Houses of Worship: A Guide to the Religious Architecture of Buffalo, New York
By James Napora
Table of Contents


Hertel at East (NW)
Oakley & Schallmo
Founded March 1867

In the 1860s, the parish of St. Francis Xavier on East Street grew quite large as immigrants moved into the Black Rock area. In March, 1867 Rev. Martin of Holy Angels Church on Porter Avenue, who was serving St. Francis at the time, called a meeting of all English-speaking members of the congregation. He informed these people, predominantly Irish immigrants, that the parish was too large and they would need to make arrangements to worship elsewhere, as the church would now focus more on its German members. These expatriate members quickly organized to establish their own church.

They rented the upper floor of the North Buffalo Hall and began to hold regular Sunday services therein. Rev. Glennon, of St. Joseph's Cathedral on Franklin Street, traveled to Black Rock each Sunday to say mass.. Rev. McNab later replaced him.

A few months later, the congregation held a meeting at Collins Hall on Niagara Street and selected the current site for their church. They choose the name, St. John the Baptist, in honor of John Cantillion, a member who had played a large role in theformation of the parish. They immediately began erecting a small brick church, dedicating it in 1868.

In 1872 they enlarged the church due to the tremendous growth of the parish.
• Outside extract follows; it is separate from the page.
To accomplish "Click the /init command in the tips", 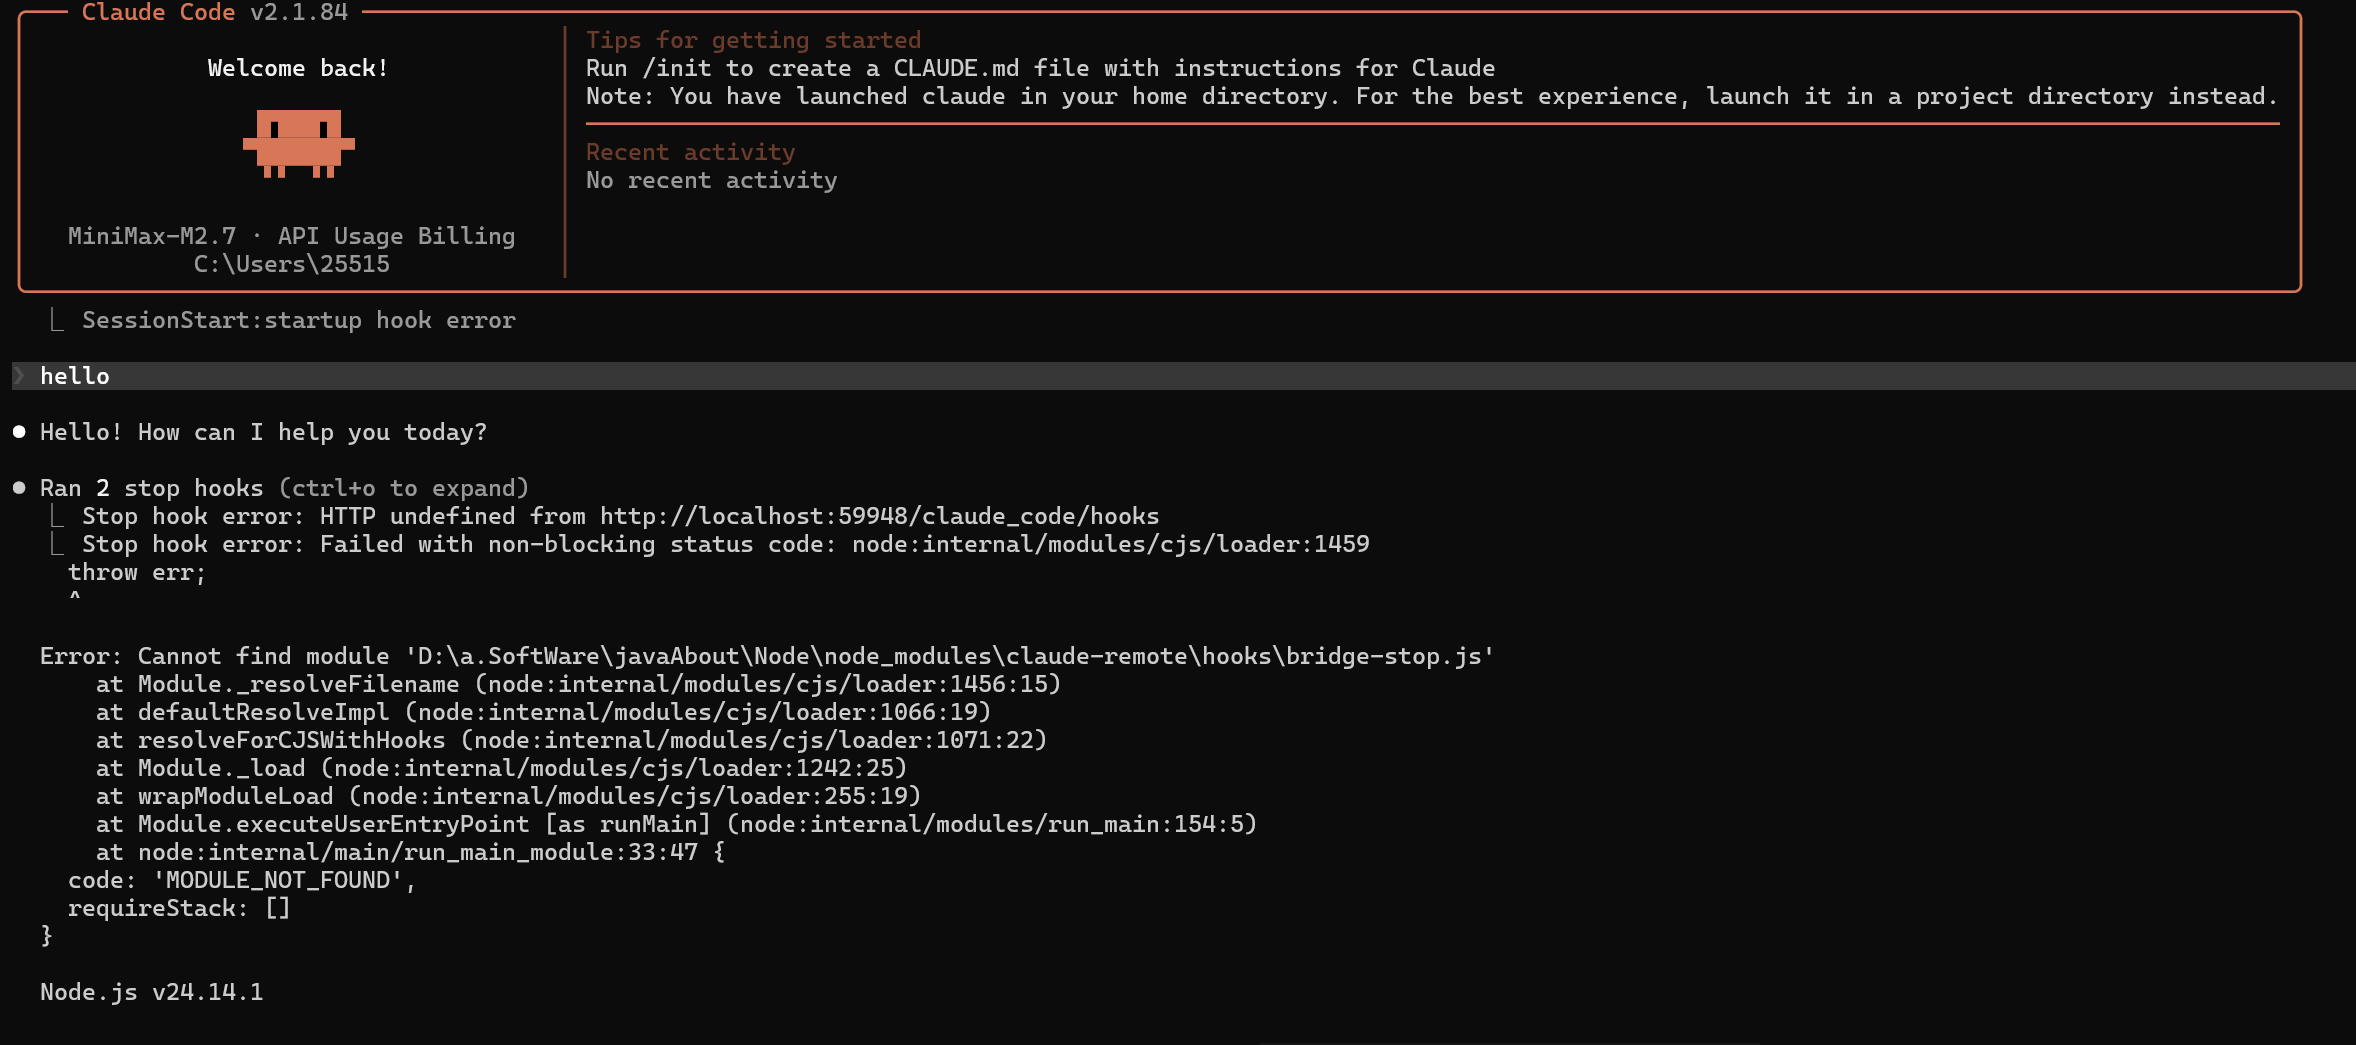I will [677, 68].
In 1883, desiring space in which to establish a school, the congregation acquired the former Riverside Methodist Church and moved the building to East Street.

By the turn of the century, the congregation was once again growing rapidly. In 1910, the parish established a building fund as they were quickly outgrowing their old house of warship. On Easter Sunday, 1925, the congregation celebrated their final service in the original place of worship. Shortly thereafter, they demolished it in preparation for construction of the present building. Bishop Turner placed the cornerstone of the newbuilding on 24 August and Msgr. Nelson Baker dedicated it on 15 May, 1927.

Completed at a cost of $200,000, the building is typical of the ecclesiastical work of Oakley & Schallmo during the 1920s. It is well noted for the quality of its details. The Spanish Baroque entrance portal, with its terra cotta columns and coffered ceiling is surmounted by a fine rose window. The restrained interior, with its wood trussed ceiling, is subtly decorated with terra cotta detailing.